I really need to just shut up, but when I think there’s been a misunderstanding rather than simply a difference of opinion, I can’t seem to stop myself from trying to make myself understood. I think there is a lot of talking at cross-purposes between Hal and I in that exchange and I’m not sure either one of us ever really got what the other was saying. But though I think his argument is unpersuasive, I actually don’t blame him for protesting, and wish he’d done it better.

Even though my quote in the article is supporting the premise of the article, I can’t really vehemently defend the premise, either. I don’t exactly disagree, but the article doesn’t represent my thoughts on the issue overall, and there’s no reason it should – it’s not my article. Because of our strange Canadian inferiority/superiority complex, I think international sales are part of what helps overcome the Canadian TV stigma at home, and that annoys me as much as it does when someone claims Tom Cruise is Canadian because he passed through here in high school. But I think that tendency to underappreciate our own culture until we get external validation is only a part of the equation. It’s just the part that was selected for a quote.

So I actually think it’s a valid point to make, that the external validation angle isn’t as large a factor as the article suggests, or that it isn’t a factor at all. It’s opinion, not fact. But I can’t take anyone seriously who doesn’t believe there’s a lingering bad taste in the mouths of many Canadians when it comes to Canadian TV.

From a 2004 article on the season opener of Da Vinci's Inquest by John Doyle, who would never give good news with one hand and bad with the other:
An angry man was calling to ask me why Canadian television programs existed at all. They are, said the man, supported by taxpayer dollars, they’re not very good and nobody watches them. He pursued his theme for some minutes. When there was an opening, following another exclamation that Canadian TV programs are inferior, I interjected with a few words -“Da Vinci’s Inquest” This halted his gallop. “that’s the exception, it’s very good, it’s world class.” he said. So I said to him, “well there you go.”
Canadians will and do watch Canadian television programs, though there’s still an attitude of “Canadian TV sucks, but Da Vinci’s Inquest/Corner Gas/Mercer/Slings and Arrows/name-your-exception-here is great.” Of course that's not an absolute - we're all talking generalities, or it's hard to make any sense at all.
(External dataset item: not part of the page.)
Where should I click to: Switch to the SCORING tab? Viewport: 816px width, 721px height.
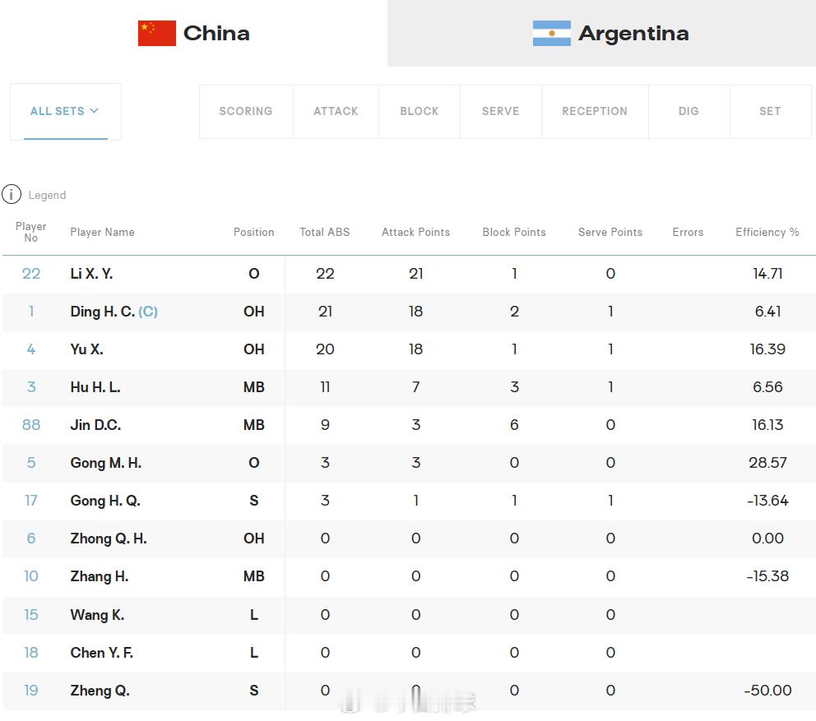click(246, 111)
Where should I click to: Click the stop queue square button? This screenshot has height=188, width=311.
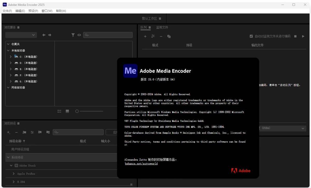pyautogui.click(x=295, y=36)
Corner Gas’s distribution deal gets people excited and proud – as they should be – but where’s the excitement over the CRTC hearings that have the potential to help or harm the industry? If we know about a show, and like a show, and it happens to be Canadian, we’ll watch it, sure. But we don’t take pride in our industry as a whole until it makes waves outside our country.

That Canadian Press article and my comments in it aren’t exactly an effective public service announcement for supporting the domestic TV industry, unless it’s to get people annoyed enough at us to show that support. (Then again, as I keep saying, the media is not a charity, it's a business.) I’m sure Hal and Doyle are not the only ones to be irritated after reading it, but one guy arguing against the point is a little sad (I'm not counting Doyle, who doesn't argue against the opinion, but argues the opinion shouldn't have been expressed).

I was expecting hate mail. At least the equal but opposite reaction to what we got on the article that said Canadian TV suffers from a lack of publicity, where many commenters suggested quality, not publicity, is the problem. Nope, this gets one guy, whose argument is vague and all over the place, defending the honour of the Canadian TV industry at home.

Oh well, it's just as well, since I can’t vehemently defend the entire premise of the article and I imagine the CP reporter is, unlike me, smart enough to back off a fruitless discussion. It would just be nice to see more evidence of grassroots support from the audience so that some day, when unicorns and fairies rule the world, the CRTC and the funders can see it as their mandate to support the industry.